Who’s afraid of clicktivism? Exploring citizens’ use of social media and political participation in the Czech Republic
2016-09-14T10:22:05Z (GMT) by
This chapter aims to empirically investigate the connection between online political expression (Gil de Zuniga et al. 2014) and offline political and civic engagement in the context of the 2013 Czech Parliamentary elections. The theoretical context of the chapter is informed by the debates surrounding the role of social network sites and other Web 2.0 applications in facilitating new forms of civic engagement and political participation, and particularly by the concepts of “clicktivism” or “slacktivism” (e.g. Morozov 2009), claiming that online activism is often not being followed or complemented by offline or forms of participation, and that there is no link between digital engagement and citizens’ real–life actions. Driven by the main research question “How does social media use relate to election turnout and other forms of offline political participation?”, this study attempts to test this thesis, using data from a representative survey of the Czech adult population, distributed directly following the 2013 elections.

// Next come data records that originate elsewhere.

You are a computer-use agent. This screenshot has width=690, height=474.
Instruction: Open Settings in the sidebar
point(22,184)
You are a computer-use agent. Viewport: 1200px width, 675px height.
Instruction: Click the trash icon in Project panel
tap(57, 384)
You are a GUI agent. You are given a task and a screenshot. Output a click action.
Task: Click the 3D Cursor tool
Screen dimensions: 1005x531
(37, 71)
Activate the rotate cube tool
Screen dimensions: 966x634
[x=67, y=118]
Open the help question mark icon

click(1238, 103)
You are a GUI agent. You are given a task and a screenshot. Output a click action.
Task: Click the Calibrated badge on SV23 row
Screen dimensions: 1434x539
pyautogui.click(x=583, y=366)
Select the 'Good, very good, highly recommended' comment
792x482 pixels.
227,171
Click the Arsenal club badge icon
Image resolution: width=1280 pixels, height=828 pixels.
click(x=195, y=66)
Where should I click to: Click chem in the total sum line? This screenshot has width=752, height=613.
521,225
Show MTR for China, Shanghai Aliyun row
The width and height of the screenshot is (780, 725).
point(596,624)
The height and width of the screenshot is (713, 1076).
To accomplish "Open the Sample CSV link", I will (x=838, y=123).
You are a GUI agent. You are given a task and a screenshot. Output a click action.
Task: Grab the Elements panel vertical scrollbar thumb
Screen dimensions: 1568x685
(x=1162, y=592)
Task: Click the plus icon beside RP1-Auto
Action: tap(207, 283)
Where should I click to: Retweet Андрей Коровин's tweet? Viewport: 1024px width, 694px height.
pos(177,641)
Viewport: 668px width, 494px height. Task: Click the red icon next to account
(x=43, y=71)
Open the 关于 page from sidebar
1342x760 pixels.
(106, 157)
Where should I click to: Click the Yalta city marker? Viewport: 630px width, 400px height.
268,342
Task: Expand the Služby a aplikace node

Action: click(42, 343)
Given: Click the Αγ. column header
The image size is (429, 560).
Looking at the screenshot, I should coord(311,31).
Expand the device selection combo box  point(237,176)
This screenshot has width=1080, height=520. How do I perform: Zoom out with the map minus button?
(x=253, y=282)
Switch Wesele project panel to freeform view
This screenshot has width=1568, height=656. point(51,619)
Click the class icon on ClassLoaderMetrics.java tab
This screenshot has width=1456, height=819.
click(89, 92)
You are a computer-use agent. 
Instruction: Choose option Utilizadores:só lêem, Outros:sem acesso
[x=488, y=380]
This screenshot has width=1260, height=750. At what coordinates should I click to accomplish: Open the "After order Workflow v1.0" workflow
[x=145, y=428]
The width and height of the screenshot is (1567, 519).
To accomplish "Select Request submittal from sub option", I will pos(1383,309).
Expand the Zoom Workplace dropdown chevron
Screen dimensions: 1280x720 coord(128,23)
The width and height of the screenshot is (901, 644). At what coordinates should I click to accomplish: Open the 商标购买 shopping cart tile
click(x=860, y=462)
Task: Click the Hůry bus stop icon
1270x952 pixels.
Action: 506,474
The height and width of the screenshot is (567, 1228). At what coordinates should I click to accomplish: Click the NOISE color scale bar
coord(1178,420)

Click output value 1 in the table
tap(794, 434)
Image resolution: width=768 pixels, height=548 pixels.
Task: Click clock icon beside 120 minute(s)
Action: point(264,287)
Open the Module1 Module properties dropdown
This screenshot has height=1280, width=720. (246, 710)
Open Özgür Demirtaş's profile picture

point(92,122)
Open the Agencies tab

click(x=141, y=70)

The results suggest that the hypothesis about “clicktivism” is all but unfounded in the context of the Czech social network users, as those politically active online during the campaign are more likely to vote, and engage more often in other traditional participatory activities as well. The analysis further explores the relationship between participation and the use of social media, taking into account other factors such as political interest and political efficacy, with the ambition to provide a more detailed understanding of online political engagement and its determinants.